Анна сидела на диване в полумраке гостиной, бережно прижимая к груди годовалого Кирюшу. Только-только удалось его укачать после двухчасовых капризов — режутся зубки, маленький совсем измучился. Она и сама чувствовала себя выжатой, как лимон, но сейчас, в этой blessed тишине, наконец-то можно было немного расслабиться.
Муж Лёша устроился в кресле напротив, листая ленту в телефоне. После тяжёлого рабочего дня они оба наслаждались этими редкими минутами спокойствия в их маленькой квартирке. За окном февральский ветер гонял поземку, а здесь было тепло и уютно.
— Может, чайку? — шёпотом предложил Лёша, поднимая глаза от экрана.
Анна улыбнулась и кивнула. Как же хорошо, что он понимает — громко говорить нельзя. Только бы Кирюша не проснулся...
И тут в дверь позвонили. Громко, настойчиво, будто кто-то прилип к звонку. Ребёнок вздрогнул, и Анна замерла, затаив дыхание. Пронесёт или нет? Не пронесло — Кирюша захныкал, открывая глазки.
— Кто там может быть? — одними губами спросила она мужа. — Мы же никого не ждём...
Лёша пожал плечами и пошёл открывать. Анна услышала, как щёлкнул замок, а потом раздался громкий, хорошо знакомый голос:
— Ну вот, мы приехали! Лёшенька, зятёк мой дорогой!
У Анны ёкнуло сердце. Тётя Лидия. Точнее, Лидия Петровна — Лёшина тётка, сестра его покойной матери. И судя по шуму в прихожей, приехала она не одна.
— Ой, а что это у вас так темно? — донеслось из коридора, и через секунду вспыхнул яркий свет. Кирюша заплакал в голос.
В гостиную, гремя пакетами, ввалилась полная женщина лет шестидесяти в расстёгнутой шубе. За ней, отряхивая снег с ботинок, протиснулись её муж Виктор Иванович и их великовозрастный сын Толик с рюкзаками наперевес.
— Аннушка! — всплеснула руками Лидия Петровна. — А мы к вам! Проездом в санаторий, решили заночевать. Ты уж приюти родню-то!
Анна почувствовала, как внутри поднимается волна — не то злости, не то отчаяния. Они опять делают это. Опять заявляются без звонка, без предупреждения, уверенные, что им всегда будут рады. Что их примут, накормят, уложат спать. А то, что у молодой семьи могут быть свои планы, что ребёнок маленький — это никого не волнует.

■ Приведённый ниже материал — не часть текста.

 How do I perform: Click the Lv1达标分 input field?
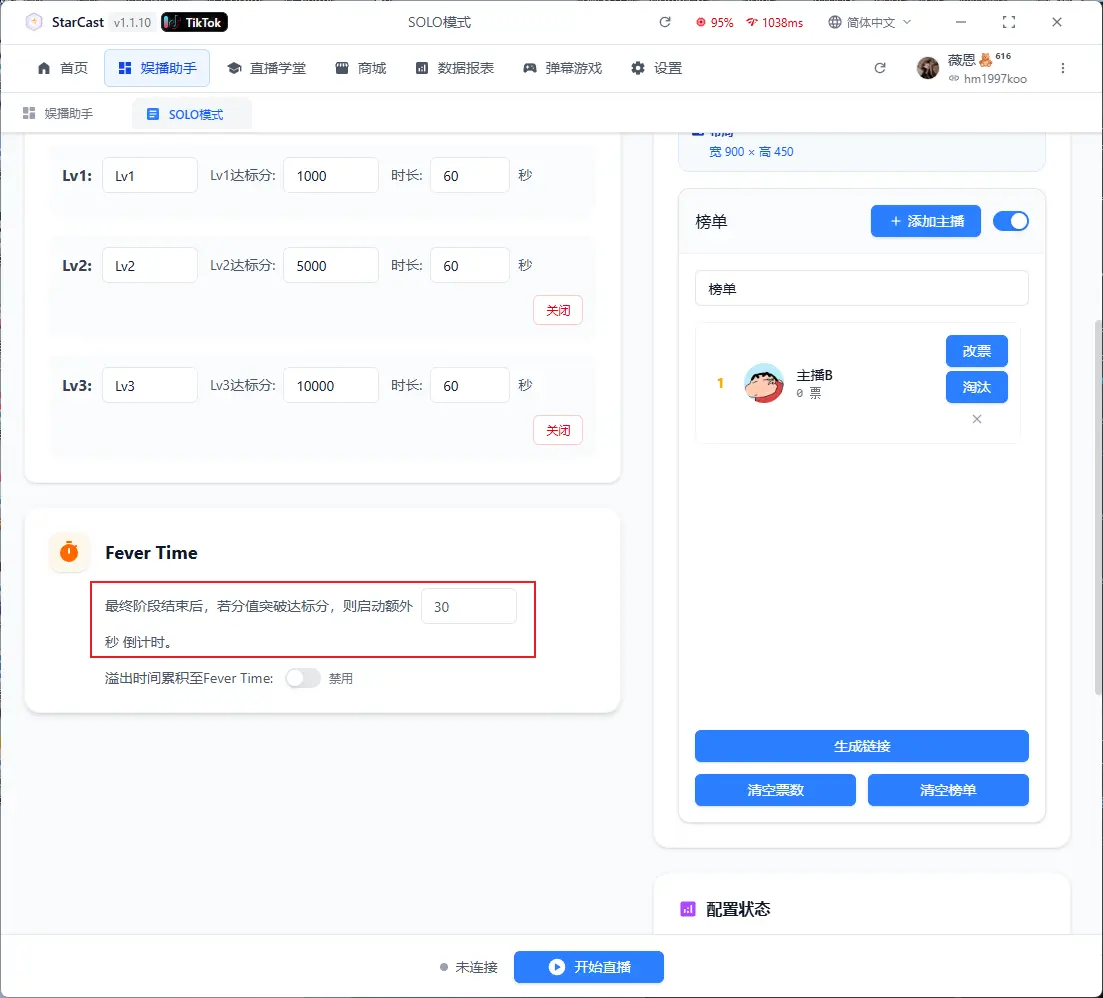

— Лёша, зятёк, помоги вещи занести! — уже командовала Лидия Петровна. — Толик, сумки в коридоре остались, неси давай! А ты, Аннушка, может, чайку поставишь? С дороги-то устали...
Анна перевела взгляд на мужа, но тот, как загипнотизированный, уже потянулся к сумкам. Всегда так — стоит тётке появиться, и Лёша превращается в послушного мальчика. Не может слово поперёк сказать.
Кирюша, разбуженный шумом и светом, заходился в плаче. Анна чувствовала, как дрожат руки, как перехватывает горло. Нет. Хватит. Сколько можно это терпеть?
— Лидия Петровна, — её голос дрогнул, но она заставила себя говорить твёрдо. — Сегодня не получится. Мы устали, да и ребёнок плохо спит. Простите, но мы не сможем вас принять.
В комнате повисла тишина. Даже Кирюша, словно почувствовав напряжение, притих.
Лидия Петровна застыла с пакетом в руках, медленно повернулась к Анне. На её круглом лице отразилось изумление, быстро сменившееся недоверием.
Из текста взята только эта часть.